What is expected:
Could you rewrite the rows below as a numbered list and leave out the blank lines?

Records supplied:
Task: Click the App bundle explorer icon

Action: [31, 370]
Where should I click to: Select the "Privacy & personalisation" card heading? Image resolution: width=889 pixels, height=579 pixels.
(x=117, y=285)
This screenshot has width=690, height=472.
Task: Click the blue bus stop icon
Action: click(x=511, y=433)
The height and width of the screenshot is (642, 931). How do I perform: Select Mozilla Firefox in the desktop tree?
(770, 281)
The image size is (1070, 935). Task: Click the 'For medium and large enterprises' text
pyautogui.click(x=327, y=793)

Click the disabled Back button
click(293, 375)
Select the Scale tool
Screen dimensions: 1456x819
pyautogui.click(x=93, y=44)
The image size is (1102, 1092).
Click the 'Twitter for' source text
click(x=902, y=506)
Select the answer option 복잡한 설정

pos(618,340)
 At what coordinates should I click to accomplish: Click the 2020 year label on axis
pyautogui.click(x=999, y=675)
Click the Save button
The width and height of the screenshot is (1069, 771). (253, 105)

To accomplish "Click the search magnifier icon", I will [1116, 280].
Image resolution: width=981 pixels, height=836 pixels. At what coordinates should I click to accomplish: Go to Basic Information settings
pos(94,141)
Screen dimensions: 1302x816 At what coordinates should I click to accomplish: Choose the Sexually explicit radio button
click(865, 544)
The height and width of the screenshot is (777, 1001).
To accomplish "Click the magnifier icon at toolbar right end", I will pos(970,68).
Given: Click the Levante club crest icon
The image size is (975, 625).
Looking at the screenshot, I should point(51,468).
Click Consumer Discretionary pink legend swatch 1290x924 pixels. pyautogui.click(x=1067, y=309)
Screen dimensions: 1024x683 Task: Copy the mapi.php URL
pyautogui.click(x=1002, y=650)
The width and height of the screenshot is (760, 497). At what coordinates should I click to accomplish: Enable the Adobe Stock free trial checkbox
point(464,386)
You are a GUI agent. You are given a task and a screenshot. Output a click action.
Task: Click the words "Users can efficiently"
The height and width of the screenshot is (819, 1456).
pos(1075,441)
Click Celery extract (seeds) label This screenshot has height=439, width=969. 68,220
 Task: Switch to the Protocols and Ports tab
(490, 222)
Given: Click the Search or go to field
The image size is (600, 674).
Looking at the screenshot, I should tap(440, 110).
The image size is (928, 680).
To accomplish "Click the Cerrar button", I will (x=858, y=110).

Finished task:
1. Task: Click the App bundle explorer icon
2. Action: [31, 370]
3. Where should I click to: Select the "Privacy & personalisation" card heading? Image resolution: width=889 pixels, height=579 pixels.
4. (x=117, y=285)
5. This screenshot has width=690, height=472.
6. Task: Click the blue bus stop icon
7. Action: click(x=511, y=433)
8. The height and width of the screenshot is (642, 931). How do I perform: Select Mozilla Firefox in the desktop tree?
9. (770, 281)
10. The image size is (1070, 935). Task: Click the 'For medium and large enterprises' text
11. pyautogui.click(x=327, y=793)
12. Click the disabled Back button
13. click(293, 375)
14. Select the Scale tool
15. Screen dimensions: 1456x819
16. pyautogui.click(x=93, y=44)
17. The image size is (1102, 1092).
18. Click the 'Twitter for' source text
19. click(x=902, y=506)
20. Select the answer option 복잡한 설정
21. pos(618,340)
22.  At what coordinates should I click to accomplish: Click the 2020 year label on axis
23. pyautogui.click(x=999, y=675)
24. Click the Save button
25. The width and height of the screenshot is (1069, 771). (253, 105)
26. To accomplish "Click the search magnifier icon", I will [1116, 280].
27. Image resolution: width=981 pixels, height=836 pixels. At what coordinates should I click to accomplish: Go to Basic Information settings
28. pos(94,141)
29. Screen dimensions: 1302x816 At what coordinates should I click to accomplish: Choose the Sexually explicit radio button
30. click(865, 544)
31. The height and width of the screenshot is (777, 1001).
32. To accomplish "Click the magnifier icon at toolbar right end", I will pos(970,68).
33. Given: Click the Levante club crest icon
34. The image size is (975, 625).
35. Looking at the screenshot, I should point(51,468).
36. Click Consumer Discretionary pink legend swatch 1290x924 pixels. pyautogui.click(x=1067, y=309)
37. Screen dimensions: 1024x683 Task: Copy the mapi.php URL
38. pyautogui.click(x=1002, y=650)
39. The width and height of the screenshot is (760, 497). At what coordinates should I click to accomplish: Enable the Adobe Stock free trial checkbox
40. point(464,386)
41. You are a GUI agent. You are given a task and a screenshot. Output a click action.
42. Task: Click the words "Users can efficiently"
43. The height and width of the screenshot is (819, 1456).
44. pos(1075,441)
45. Click Celery extract (seeds) label This screenshot has height=439, width=969. 68,220
46.  Task: Switch to the Protocols and Ports tab
47. (490, 222)
48. Given: Click the Search or go to field
49. The image size is (600, 674).
50. Looking at the screenshot, I should tap(440, 110).
51. The image size is (928, 680).
52. To accomplish "Click the Cerrar button", I will (x=858, y=110).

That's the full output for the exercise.